A Venezia, dove il ponte della Libertà è un passaggio obbligato per chi deve raggiungere la terraferma, la situazione è stata particolarmente critica. Tra le decine di persone bloccate a Piazzale Roma c’era anche Umberto, che avrebbe dovuto partecipare a una festa di pensionamento. «Senza autobus, non ho alternative», ha raccontato, mentre aspettava invano un mezzo che non sarebbe mai arrivato.

Non sono mancati i disagi negli aeroporti, dove i voli sono stati ridotti al minimo, e nelle metropolitane delle grandi città, con corse saltate e lunghe attese. Il malcontento è palpabile tra chi, pur comprendendo le ragioni della protesta – incentrata sul rifiuto della guerra e del riarmo – si è trovato costretto a rivedere i propri piani.
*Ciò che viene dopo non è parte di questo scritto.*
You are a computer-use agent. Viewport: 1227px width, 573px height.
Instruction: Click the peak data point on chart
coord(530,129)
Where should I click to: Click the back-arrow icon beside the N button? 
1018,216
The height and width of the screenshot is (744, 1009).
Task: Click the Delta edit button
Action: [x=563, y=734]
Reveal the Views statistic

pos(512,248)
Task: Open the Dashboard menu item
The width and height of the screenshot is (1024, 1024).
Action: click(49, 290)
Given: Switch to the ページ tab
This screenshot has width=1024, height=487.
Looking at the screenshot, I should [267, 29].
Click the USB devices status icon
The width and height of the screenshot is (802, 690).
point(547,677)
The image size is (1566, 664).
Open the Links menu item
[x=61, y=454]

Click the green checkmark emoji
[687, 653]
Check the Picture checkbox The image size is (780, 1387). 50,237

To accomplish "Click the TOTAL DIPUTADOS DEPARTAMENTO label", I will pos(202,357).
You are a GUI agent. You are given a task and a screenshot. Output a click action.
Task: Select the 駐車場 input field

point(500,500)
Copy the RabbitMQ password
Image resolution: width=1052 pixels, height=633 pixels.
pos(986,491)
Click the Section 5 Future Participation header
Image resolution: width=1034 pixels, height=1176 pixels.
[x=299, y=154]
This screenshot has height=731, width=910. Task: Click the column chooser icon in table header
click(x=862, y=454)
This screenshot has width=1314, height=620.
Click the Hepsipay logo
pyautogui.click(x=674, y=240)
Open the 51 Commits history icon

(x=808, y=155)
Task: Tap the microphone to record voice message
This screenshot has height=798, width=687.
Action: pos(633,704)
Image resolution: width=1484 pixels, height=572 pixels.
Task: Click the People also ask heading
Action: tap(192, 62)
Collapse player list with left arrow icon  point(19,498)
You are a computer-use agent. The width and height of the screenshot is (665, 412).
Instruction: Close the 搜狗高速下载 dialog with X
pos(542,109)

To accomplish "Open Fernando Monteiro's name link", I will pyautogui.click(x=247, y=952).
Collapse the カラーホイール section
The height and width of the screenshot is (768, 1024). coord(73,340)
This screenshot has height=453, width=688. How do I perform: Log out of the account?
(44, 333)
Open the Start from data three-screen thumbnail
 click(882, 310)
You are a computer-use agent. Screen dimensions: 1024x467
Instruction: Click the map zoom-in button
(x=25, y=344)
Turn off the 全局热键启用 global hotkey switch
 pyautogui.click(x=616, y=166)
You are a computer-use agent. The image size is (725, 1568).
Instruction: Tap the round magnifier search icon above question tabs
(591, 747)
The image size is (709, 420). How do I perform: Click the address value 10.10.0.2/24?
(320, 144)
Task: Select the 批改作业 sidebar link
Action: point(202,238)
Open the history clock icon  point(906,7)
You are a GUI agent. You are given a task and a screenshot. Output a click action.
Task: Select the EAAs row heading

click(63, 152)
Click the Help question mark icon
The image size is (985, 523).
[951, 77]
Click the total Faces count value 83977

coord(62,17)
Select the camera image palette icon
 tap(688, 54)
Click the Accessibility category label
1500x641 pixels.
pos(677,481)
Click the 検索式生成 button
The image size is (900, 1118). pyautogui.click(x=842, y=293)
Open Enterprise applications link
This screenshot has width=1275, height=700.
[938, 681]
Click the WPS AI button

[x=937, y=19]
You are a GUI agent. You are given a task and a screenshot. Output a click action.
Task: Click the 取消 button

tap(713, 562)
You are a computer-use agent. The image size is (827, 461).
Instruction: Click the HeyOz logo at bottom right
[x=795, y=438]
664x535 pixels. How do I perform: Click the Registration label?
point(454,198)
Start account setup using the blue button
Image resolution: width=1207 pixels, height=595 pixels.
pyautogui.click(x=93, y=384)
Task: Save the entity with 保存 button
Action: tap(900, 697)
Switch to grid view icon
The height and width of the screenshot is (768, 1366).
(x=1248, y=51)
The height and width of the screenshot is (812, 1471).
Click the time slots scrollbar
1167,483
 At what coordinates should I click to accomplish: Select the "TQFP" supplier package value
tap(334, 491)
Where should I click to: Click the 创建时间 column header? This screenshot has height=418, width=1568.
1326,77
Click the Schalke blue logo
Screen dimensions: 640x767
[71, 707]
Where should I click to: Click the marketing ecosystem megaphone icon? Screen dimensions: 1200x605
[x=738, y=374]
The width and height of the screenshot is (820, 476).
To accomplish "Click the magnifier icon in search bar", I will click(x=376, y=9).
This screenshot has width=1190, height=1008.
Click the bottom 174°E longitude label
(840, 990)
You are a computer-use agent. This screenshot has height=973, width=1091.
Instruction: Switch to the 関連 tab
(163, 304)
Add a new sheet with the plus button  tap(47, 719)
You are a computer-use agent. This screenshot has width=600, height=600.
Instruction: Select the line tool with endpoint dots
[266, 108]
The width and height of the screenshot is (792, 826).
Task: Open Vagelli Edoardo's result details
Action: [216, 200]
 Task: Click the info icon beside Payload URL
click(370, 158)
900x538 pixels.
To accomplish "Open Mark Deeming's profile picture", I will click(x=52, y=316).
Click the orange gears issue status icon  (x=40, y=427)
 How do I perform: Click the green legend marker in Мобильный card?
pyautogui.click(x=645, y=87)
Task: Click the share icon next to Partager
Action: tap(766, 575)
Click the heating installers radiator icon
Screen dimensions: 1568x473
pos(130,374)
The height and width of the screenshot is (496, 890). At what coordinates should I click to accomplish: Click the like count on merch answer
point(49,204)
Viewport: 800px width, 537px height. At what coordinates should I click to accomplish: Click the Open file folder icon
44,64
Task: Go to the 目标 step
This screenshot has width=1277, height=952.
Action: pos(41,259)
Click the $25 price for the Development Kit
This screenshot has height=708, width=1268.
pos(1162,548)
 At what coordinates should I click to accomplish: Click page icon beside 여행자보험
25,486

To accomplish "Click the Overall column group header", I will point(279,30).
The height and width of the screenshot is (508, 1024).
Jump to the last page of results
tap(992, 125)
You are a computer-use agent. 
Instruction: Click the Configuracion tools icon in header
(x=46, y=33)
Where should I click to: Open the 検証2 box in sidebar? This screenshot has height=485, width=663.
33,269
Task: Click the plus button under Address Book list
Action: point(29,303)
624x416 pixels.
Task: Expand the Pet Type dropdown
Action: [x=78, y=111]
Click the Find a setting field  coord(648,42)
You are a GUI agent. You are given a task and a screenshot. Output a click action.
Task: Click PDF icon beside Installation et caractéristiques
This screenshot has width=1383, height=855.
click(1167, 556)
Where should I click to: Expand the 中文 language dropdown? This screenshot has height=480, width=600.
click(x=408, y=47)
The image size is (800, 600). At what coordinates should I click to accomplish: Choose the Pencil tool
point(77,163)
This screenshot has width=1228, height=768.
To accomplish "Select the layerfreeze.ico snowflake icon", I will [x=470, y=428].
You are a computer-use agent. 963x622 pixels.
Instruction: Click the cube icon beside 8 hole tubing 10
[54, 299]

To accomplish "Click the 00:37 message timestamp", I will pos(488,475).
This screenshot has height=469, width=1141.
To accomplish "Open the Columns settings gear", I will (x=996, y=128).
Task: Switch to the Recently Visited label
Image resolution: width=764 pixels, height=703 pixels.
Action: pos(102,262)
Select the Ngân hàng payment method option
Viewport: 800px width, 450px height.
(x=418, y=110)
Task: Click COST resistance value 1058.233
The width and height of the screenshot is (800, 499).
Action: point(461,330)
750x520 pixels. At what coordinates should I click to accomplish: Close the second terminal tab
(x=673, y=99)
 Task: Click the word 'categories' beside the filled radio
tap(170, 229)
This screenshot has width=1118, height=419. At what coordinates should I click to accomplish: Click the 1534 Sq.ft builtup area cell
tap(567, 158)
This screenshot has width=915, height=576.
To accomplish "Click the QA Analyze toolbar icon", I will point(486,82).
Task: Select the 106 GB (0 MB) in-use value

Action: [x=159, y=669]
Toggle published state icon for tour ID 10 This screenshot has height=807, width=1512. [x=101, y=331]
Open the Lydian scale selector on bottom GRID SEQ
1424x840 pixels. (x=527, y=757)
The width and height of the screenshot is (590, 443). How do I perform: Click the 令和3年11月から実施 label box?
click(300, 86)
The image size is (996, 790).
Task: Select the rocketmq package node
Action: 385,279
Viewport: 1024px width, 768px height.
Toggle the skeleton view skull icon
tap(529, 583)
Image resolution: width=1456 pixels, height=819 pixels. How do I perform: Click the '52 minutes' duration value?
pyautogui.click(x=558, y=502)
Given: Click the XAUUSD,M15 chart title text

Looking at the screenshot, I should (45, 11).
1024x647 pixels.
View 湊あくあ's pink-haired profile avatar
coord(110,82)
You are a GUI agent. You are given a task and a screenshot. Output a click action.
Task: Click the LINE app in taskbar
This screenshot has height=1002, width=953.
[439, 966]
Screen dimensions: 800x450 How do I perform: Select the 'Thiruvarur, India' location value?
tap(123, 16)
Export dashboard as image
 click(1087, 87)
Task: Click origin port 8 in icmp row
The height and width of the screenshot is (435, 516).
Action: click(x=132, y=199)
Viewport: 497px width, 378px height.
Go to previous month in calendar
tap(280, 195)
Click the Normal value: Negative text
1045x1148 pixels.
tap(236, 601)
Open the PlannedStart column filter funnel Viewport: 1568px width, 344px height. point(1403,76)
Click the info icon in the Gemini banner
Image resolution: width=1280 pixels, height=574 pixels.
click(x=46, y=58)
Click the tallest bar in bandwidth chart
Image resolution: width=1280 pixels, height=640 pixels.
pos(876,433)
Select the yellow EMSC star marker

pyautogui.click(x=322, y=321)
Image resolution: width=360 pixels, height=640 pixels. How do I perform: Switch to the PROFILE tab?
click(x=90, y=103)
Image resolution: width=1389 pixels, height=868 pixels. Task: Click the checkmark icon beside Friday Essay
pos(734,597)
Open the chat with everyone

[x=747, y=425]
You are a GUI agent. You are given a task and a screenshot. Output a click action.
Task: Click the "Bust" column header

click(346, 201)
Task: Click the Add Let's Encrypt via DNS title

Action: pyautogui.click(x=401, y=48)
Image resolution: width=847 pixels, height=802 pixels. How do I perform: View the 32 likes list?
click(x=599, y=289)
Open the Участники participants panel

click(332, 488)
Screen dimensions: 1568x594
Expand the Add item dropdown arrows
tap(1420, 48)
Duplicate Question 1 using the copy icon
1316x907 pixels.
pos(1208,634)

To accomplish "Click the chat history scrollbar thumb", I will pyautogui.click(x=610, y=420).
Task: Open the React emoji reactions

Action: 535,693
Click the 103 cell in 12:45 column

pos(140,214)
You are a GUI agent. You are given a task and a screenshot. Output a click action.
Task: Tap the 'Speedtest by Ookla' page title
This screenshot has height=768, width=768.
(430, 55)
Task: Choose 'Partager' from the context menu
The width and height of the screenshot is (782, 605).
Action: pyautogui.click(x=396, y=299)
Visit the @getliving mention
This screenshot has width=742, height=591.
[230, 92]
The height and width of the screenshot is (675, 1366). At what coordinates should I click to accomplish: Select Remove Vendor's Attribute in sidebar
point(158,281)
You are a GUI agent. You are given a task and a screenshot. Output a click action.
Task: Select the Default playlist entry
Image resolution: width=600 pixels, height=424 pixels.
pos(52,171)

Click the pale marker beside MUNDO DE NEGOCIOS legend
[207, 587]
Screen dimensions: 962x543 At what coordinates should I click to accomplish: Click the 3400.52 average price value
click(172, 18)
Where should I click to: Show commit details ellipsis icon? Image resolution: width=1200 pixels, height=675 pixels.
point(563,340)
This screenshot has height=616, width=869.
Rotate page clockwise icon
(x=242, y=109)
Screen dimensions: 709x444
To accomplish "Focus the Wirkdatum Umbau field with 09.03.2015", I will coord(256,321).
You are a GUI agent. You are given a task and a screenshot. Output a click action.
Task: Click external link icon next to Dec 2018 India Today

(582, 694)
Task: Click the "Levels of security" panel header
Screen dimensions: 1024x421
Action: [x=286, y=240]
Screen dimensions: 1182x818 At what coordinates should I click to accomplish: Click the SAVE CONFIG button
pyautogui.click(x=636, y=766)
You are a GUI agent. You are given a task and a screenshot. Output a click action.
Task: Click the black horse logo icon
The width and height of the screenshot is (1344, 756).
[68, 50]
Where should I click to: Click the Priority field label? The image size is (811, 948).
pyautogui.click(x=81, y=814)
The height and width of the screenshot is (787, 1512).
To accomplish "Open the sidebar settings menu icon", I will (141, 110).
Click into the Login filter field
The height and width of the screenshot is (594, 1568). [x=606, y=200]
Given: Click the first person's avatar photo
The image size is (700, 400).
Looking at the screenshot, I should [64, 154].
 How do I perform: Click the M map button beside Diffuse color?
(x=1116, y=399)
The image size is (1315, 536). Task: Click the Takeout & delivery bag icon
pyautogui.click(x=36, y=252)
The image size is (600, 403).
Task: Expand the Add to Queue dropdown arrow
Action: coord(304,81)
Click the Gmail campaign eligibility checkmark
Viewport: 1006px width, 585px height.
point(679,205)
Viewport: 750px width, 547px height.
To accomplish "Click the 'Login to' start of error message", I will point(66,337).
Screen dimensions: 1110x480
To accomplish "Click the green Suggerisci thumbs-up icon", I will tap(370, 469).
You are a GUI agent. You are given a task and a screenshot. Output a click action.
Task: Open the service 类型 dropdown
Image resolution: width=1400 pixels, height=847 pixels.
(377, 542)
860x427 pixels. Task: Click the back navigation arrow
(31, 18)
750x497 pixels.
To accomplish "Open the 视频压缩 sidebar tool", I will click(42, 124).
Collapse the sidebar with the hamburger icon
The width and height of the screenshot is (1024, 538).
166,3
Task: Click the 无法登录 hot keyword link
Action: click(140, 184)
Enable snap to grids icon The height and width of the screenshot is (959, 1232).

Lo sciopero, che si protrarrà fino alle 21, ha colpito soprattutto chi dipende dai mezzi pubblici per lavoro o studio, ma anche i turisti, molti dei quali, in questo periodo estivo, hanno dovuto fare i conti con itinerari stravolti. Se da un lato i sindacati rivendicano l’alto tasso di partecipazione, dall’altro resta il bilancio di una giornata segnata dall’immobilismo, con migliaia di persone ferme nelle stazioni o in attesa di mezzi che non passano.